## Source text
━━━━━━

My blog is all about the fuel and energy consumption of trucks
You will learn things that will help you in your job.
If you are not in this industry, perhaps it is still interesting and worth knowing.
Much of what you will read in my blog can also be transferred to cars.
I’ll explain what’s worth knowing. It should be provided in an entertaining and easy-to-understand way so that you can enjoy reading.
In this article, I will give you a comprehensive overview of the entire topic.
It serves as a guide through the material and will help you to choose your focal points and to guide you to further information in other articles.
If you want to jump directly to a topic, click on a link in the table of contents:
Is it still worth learning diesel consumption optimization?
Does it still make sense to optimize fuel consumption when electrically powered vehicles are the future?
In any case, it makes sense! In both cases, we are talking about energy consumption.
Today, I ask: “Why is my truck so thirsty?”
Tomorrow, I will ask: “Why does my truck draw so much electricity?”
The answers aren’t as different as the questions suggest.
I am going to look into both.
You will see that many subject areas apply equally to both types of drive. But of course, I will also write in detail about the differences.
General information on the subject of fuel consumption.

━━━━━━

## Information provided
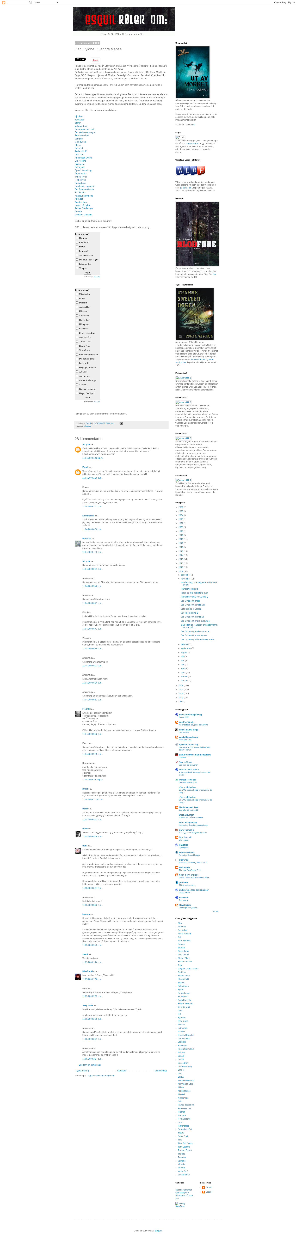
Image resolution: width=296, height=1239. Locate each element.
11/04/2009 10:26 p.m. (92, 779)
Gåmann (182, 757)
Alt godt (86, 444)
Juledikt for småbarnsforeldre (191, 817)
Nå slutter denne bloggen (189, 855)
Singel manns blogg (188, 730)
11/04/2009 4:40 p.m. (92, 552)
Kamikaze (182, 1045)
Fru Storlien (80, 192)
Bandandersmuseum (85, 186)
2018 (181, 539)
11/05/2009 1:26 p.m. (92, 962)
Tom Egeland (184, 1147)
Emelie (181, 982)
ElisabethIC (183, 979)
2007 (181, 689)
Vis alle (215, 911)
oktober (184, 644)
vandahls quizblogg (188, 737)
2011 (181, 563)
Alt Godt (79, 199)
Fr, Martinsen (184, 993)
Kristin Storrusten (186, 1049)
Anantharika (81, 173)
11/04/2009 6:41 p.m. (92, 629)
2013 (181, 559)
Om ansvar (183, 900)
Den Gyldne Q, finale (190, 601)
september (186, 648)
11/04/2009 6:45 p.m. (92, 649)
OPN (180, 1101)
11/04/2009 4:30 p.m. (92, 529)
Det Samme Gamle (84, 189)
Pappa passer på (186, 1105)
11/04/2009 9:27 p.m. (92, 665)
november (186, 579)
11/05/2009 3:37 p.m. (92, 1059)
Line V (181, 1070)
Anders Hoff (81, 151)
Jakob (85, 954)
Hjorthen (79, 116)
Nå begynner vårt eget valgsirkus (193, 833)
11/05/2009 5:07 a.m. (92, 819)
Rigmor (181, 1112)
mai (183, 664)
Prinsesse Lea (82, 135)
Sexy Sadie (87, 1005)
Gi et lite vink (185, 837)
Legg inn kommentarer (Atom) (100, 1076)
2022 (181, 523)
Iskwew (181, 1031)
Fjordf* (181, 989)
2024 (181, 515)
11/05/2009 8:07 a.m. (92, 888)
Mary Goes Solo (185, 1084)
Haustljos (183, 845)
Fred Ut (86, 709)
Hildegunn (79, 164)
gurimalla (183, 882)
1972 (181, 701)
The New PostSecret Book (190, 870)
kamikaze (79, 119)
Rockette (182, 1115)
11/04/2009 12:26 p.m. (92, 458)
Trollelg (181, 1154)
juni (183, 660)
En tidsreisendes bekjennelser (194, 890)
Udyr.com (79, 154)
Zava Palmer (184, 1175)
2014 (181, 555)
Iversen (86, 914)
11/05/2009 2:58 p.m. (92, 1019)
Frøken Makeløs (187, 852)
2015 (181, 551)
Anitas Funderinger (84, 208)
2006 (181, 693)
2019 (181, 535)
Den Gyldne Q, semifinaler (193, 605)
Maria (85, 809)
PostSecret (184, 867)
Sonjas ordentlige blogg (190, 714)
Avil (179, 937)
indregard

━━━━━━

Decide whether each statement agrees with the blog introduction, answering yes or no and quoting the words that settle it. 1. The author says much of the blog also applies to cars. 2. The author holds that optimizing fuel consumption is pointless now that electric vehicles are the future. 3. The author claims that the answers about thirsty diesel trucks and power-hungry electric trucks are very different. The records have nothing to do with what is asked here.

## Response
1. Yes: "Much of what you will read in my blog can also be transferred to cars."
2. No: "In any case, it makes sense!"
3. No: "The answers aren’t as different as the questions suggest."